▶ _RECORDED INFORMATION_

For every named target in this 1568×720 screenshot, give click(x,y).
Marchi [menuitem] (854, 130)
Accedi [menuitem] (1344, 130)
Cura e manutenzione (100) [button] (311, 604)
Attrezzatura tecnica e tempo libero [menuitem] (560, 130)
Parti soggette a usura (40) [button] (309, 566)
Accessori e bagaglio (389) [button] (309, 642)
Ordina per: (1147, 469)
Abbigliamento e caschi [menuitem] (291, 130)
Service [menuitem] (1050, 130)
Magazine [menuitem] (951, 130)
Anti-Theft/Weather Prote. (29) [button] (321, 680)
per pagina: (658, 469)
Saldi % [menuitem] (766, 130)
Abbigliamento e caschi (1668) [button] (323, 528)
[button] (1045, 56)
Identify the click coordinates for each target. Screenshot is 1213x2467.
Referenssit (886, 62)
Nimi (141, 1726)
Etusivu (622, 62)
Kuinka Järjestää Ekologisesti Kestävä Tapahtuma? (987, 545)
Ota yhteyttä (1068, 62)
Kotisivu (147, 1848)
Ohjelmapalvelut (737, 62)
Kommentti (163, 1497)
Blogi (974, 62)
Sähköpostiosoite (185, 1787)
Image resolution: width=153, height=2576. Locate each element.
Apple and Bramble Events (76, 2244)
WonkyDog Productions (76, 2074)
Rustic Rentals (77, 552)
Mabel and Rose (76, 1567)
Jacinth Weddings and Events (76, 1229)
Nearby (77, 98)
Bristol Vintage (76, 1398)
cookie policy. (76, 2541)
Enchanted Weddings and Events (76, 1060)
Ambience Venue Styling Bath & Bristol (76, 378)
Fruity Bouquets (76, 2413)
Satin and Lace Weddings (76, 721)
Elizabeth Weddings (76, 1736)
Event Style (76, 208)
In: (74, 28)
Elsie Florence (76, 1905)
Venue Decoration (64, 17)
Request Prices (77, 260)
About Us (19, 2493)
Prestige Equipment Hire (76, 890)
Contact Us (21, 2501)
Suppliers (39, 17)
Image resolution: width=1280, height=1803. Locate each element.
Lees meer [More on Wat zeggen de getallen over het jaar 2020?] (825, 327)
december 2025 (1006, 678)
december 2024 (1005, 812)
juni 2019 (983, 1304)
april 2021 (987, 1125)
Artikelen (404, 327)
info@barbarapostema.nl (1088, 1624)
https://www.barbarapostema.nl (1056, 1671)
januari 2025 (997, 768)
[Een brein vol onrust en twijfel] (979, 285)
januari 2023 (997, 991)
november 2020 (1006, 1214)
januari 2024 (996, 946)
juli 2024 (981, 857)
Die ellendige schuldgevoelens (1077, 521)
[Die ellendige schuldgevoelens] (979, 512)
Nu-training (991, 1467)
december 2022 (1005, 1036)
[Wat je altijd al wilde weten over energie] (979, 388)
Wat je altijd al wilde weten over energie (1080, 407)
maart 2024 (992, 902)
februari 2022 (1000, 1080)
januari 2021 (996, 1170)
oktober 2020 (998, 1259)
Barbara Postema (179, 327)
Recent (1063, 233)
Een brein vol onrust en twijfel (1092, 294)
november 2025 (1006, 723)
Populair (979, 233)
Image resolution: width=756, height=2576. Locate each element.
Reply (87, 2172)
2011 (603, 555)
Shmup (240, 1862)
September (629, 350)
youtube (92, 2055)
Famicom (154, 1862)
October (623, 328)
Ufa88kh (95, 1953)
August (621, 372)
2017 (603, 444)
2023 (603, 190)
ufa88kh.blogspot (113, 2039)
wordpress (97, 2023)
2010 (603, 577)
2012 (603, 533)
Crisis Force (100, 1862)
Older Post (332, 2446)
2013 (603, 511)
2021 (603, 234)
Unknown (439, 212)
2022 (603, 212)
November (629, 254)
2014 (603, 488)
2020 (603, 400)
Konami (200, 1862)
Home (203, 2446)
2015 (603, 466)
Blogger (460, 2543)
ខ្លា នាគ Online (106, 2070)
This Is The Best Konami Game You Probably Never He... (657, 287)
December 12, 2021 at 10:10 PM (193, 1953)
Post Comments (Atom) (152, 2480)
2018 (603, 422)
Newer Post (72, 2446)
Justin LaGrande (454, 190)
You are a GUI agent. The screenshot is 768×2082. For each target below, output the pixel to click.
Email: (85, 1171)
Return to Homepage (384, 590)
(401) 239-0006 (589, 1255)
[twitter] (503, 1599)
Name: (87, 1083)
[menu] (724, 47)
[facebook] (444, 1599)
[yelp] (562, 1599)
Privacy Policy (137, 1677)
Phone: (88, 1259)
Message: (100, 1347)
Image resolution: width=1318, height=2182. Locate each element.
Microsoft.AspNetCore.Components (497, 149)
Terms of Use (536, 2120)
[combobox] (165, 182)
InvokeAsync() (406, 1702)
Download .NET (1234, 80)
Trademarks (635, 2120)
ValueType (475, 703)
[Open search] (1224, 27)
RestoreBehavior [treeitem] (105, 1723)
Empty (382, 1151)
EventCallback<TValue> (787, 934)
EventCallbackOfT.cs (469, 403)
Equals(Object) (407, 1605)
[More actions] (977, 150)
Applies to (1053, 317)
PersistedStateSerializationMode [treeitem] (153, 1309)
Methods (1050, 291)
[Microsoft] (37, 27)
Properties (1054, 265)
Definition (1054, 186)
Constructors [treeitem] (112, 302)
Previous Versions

▶ _WHAT THE TASK REQUIRES_
Show every line of the records above that contains the string "More", treating uppercase and lowercase letters as distinct.

▶ _SOLUTION TO THE EXERCISE_
Lees meer [More on Wat zeggen de getallen over het jaar 2020?] (825, 327)
[More actions] (977, 150)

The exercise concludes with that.